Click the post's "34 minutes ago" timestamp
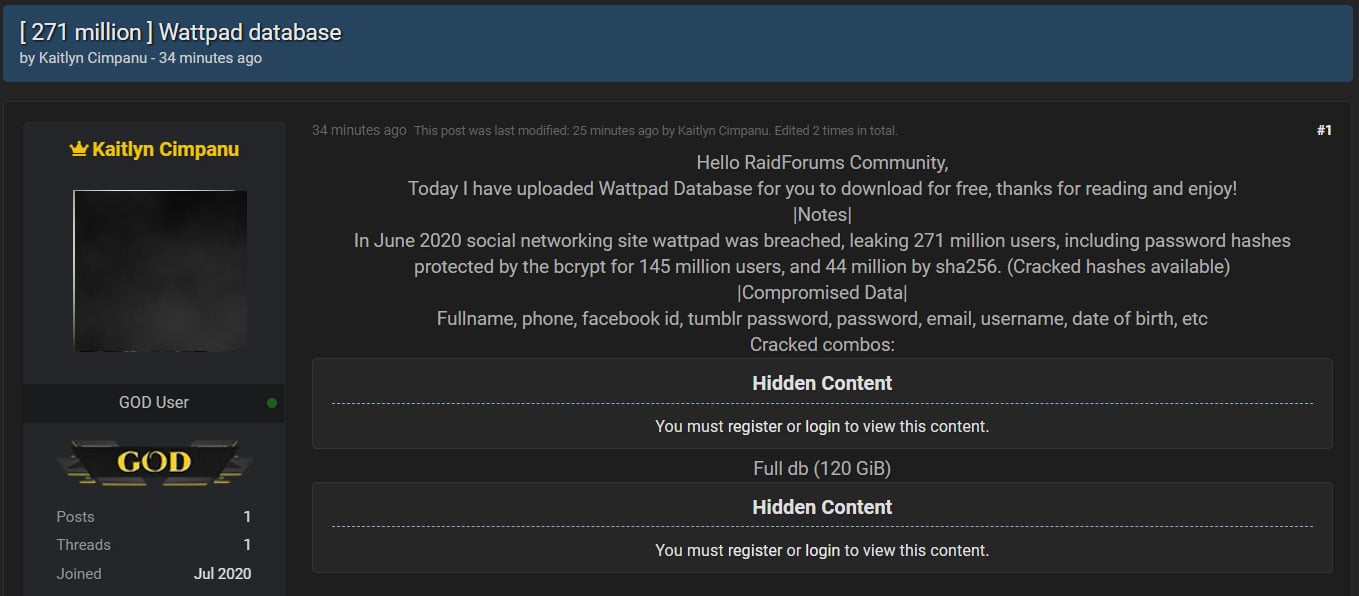This screenshot has width=1359, height=596. (x=359, y=130)
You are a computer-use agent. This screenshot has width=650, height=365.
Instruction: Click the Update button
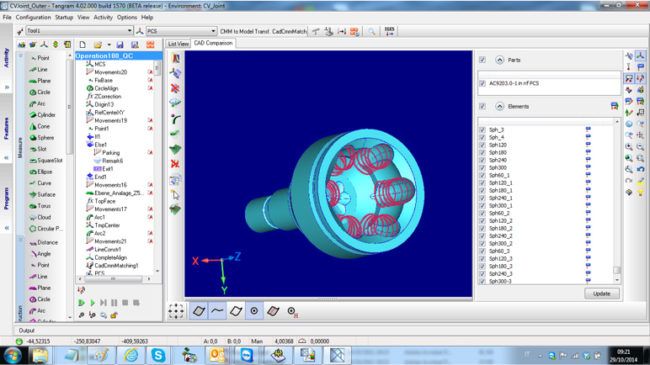[x=602, y=293]
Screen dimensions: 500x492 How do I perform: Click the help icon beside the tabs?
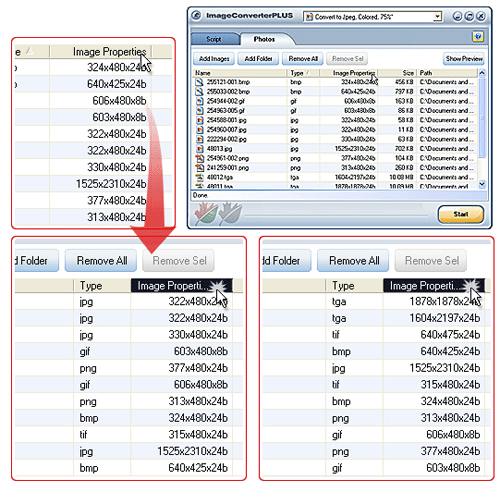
━━━━
Copy exactly the lines running from the line with "Instruction: Click the Update button" to the final line of the listing, keeping both ends and dropping any picture.

Instruction: Click the Update button
[x=602, y=293]
Screen dimensions: 500x492 How do I perform: Click the help icon beside the tabs?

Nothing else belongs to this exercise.